A far simpler molecule, amifampridine – 3,4-diamino-pyridine – has been approved as EUSA Pharma’s Zenas to treat Lambert-Eaton myasthaenic syndrome. In this autoimmune disorder, voltage gated calcium channels on the presynaptic membrane at the neuromuscular junction are inhibited, stopping the release of acetylcholine and, ultimately, preventing muscle contraction. It is often associated with non-small cell lung cancer. Amifampridine blocks potassium channel efflux, increasing action potential duration, thus leaving calcium channels open for longer.

Another orphan product, eltrombopag (Revolade, Glaxo-SmithKline), is designed to treat chronic immune thrombo-cytopoenic purpura. The small molecule drug is an agonist of TpoR, the receptor at which the hormone thrombopoeitin acts, and causes an increase in platelet counts.
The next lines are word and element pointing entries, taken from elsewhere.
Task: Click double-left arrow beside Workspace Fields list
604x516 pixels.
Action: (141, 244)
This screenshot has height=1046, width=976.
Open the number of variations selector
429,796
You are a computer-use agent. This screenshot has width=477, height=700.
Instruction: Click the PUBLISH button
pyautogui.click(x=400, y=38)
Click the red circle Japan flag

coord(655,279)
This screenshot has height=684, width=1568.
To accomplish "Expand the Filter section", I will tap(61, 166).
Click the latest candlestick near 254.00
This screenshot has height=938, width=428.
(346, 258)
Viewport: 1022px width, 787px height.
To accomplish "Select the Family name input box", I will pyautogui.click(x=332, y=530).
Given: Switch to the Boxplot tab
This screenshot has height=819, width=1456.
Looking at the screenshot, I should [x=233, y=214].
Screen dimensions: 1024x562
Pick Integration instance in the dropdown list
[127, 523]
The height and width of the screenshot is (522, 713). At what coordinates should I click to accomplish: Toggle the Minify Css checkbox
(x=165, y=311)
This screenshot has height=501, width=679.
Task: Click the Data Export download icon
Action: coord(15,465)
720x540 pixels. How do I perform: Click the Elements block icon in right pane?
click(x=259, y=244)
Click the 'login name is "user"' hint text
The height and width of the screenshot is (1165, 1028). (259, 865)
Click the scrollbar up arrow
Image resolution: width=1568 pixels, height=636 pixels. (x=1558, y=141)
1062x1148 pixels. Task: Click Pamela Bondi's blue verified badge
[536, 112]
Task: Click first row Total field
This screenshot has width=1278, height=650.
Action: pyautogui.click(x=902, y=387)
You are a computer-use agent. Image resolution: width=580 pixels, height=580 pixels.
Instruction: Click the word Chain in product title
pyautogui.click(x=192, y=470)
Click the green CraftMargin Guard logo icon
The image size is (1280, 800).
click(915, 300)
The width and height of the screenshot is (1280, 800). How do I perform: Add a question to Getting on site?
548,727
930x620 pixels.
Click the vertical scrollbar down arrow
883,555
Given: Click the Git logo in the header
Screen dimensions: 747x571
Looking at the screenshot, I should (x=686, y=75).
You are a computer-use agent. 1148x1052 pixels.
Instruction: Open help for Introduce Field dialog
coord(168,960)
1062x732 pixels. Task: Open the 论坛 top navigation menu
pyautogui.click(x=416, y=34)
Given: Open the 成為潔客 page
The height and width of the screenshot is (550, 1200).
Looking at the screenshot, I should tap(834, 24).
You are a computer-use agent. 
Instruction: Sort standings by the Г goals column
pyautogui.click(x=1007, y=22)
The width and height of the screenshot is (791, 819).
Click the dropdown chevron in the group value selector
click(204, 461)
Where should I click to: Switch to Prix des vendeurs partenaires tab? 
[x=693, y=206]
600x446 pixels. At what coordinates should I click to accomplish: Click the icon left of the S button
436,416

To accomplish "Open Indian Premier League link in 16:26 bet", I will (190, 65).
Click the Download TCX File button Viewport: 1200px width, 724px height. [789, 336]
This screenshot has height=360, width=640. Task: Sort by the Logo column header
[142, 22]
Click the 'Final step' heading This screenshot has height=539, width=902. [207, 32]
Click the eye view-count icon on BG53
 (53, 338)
Finally, TiGenix’s Chondro-Celect is the first advanced therapy medicinal product to be given a positive opinion by EMA. This is a cell-based medicine that consists of cartilage forming cells, chondrocytes, that have been expanded in vitro, and which is designed to repair cartilage defects at the end of the thigh bone in the knee. Cartilage damage is common, but its ability to autoregenerate is limited. The cells are taken from a small biopsy of the patient’s own healthy cartilage, grown outside the body, and then reimplanted during cartilage surgery.

EMA’s new Committee for Advanced Therapies, a committee that was formed to reflect the growing interest in these types of treatment, evaluated the treatment. It seems inevitable that more advanced therapies like this will reach the market in coming years, providing treatments for patients whose current options are limited or ineffective.